→ **What is expected**: Excluding pictures, retype the line with "You are a computer-use" and each line that follows it to the end of the data below, word for word.

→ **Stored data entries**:
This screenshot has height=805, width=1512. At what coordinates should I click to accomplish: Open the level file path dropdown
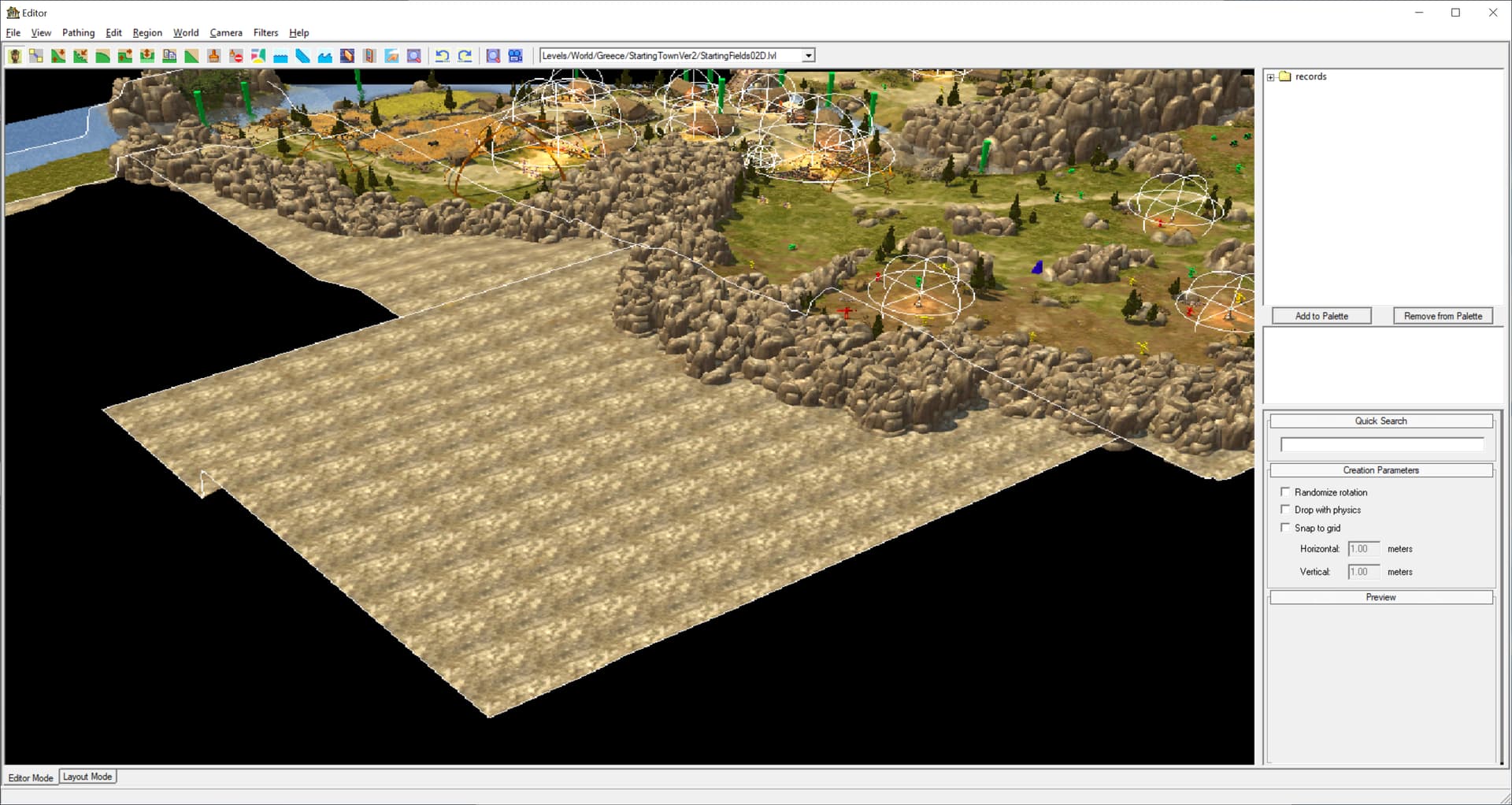point(808,56)
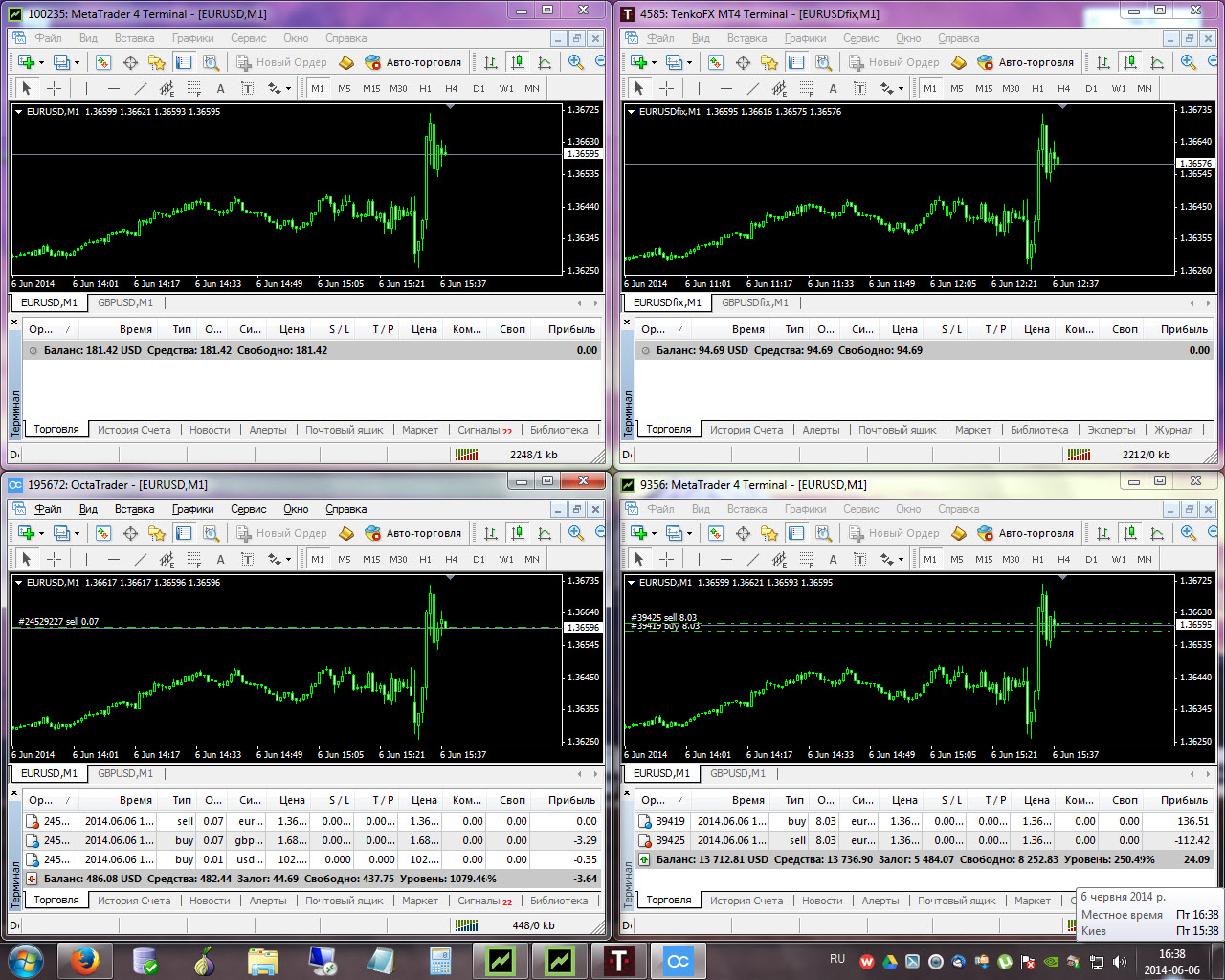Open the Market Watch icon in the TenkoFX toolbar
This screenshot has width=1225, height=980.
[x=716, y=62]
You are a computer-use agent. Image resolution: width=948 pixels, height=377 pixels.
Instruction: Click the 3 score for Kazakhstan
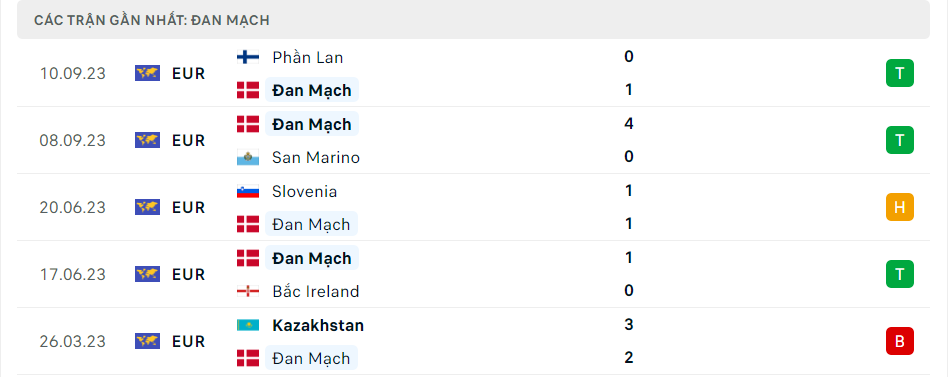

→ **Result for this task**:
You are a computer-use agent. Image resolution: width=948 pixels, height=377 pixels.
Instruction: Click the 3 score for Kazakhstan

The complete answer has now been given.